White balance. Use creatively.
Traffic, though, won four Academy Awards and was nominated for Best Picture. The fact that it didn't win that award is one thing; the fact that it lost to Gladiator is another. It was probably never going to win the award for cinematography, given that Peter Andrews is Soderbergh's pseudonym when he directs photography on his own films. At the independent film level, then, there's every reason to use the freedom, to lean on the controls.
Two colours yellow - south of the border in Traffic. (Image credit: Universal Pictures)
Without question, the most difficult part of any particularly wayward adventures in cinematographic colour is in controlling post, particularly in the case where it might not be entirely advisable – or entirely sane – to go as far as we'd like to in camera, in case, as we've discussed, someone doesn't like it. Modern raw-shooting workflows, with monitors LUTed to show our final intent, work directly against the approach of getting everything we want in camera, which at least makes it more difficult for mistakes to happen later. Nevertheless, it's important to do it, since nontechnical and even nonartistic people can quickly get used to flat, desaturated log images on monitoring and become incredibly resistant even to normality, let alone adventurousness in the grade. Ensuring that the right lookup tables get to the right places is difficult at all levels and even though a lot of people are writing a lot of code to ensure that offline, viewing and editing copies end up looking something like correct, the challenge remains.

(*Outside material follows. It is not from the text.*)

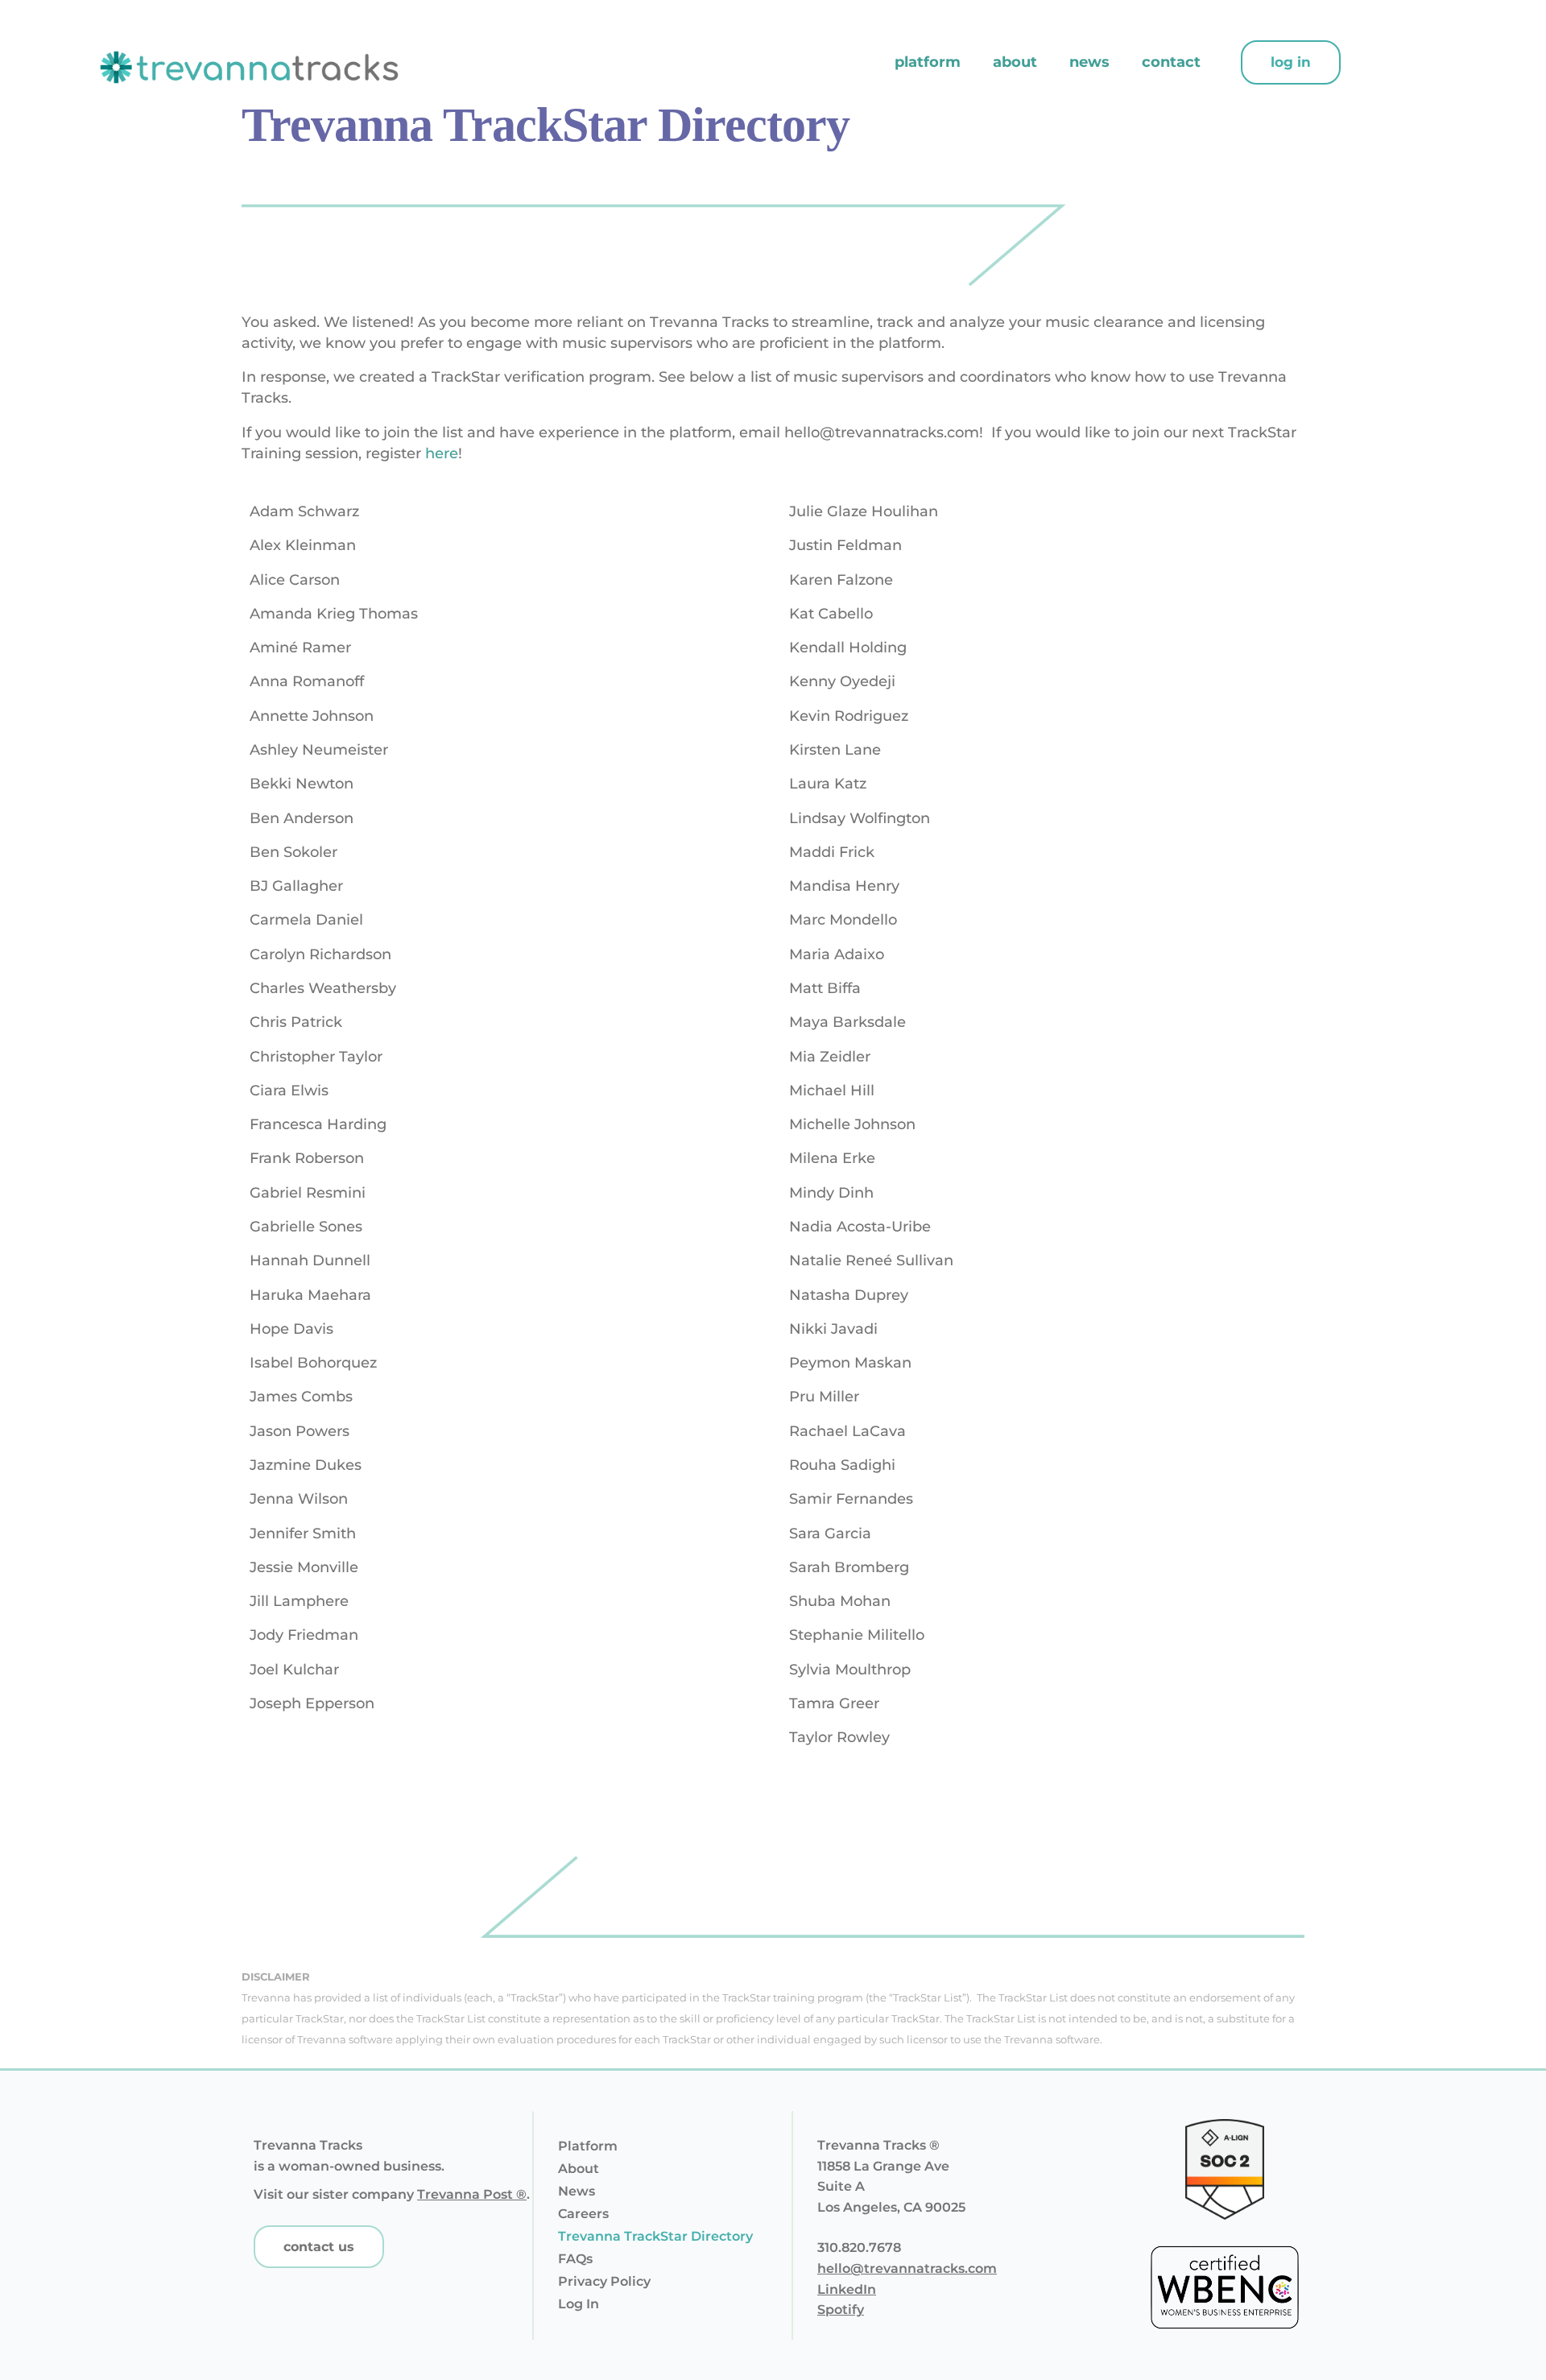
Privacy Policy (604, 2281)
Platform (928, 62)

Cheap, easy software for grading means postproduction colour control has never been easier.
Freedom and consistency
Choices made in colour can seem straightforward. Orange and yellow is warm – although Fincher often makes yellow seem sickly. Blue can seem cold and forbidding, although some productions use blue-green shades to indicate the sterile environs of an operating theatre or other medical environment. Music concerts like to highlight the performer with beams of xenon arc light that often read as bluish on camera, although producers (and vain actors) may prefer skin tone to read as warm. What this serves to illustrate is that objectivity has only an associate role to play. Consistency matters; it all needs to look like one movie. Beyond that, though, almost anything can be justified in the right context. Building that context, in which every discipline of filmmaking works cooperatively towards mutually self-supporting ends, is what it's all about. LUT boxes and monitors and cameras and all their capabilities and features are nothing if not in support of that.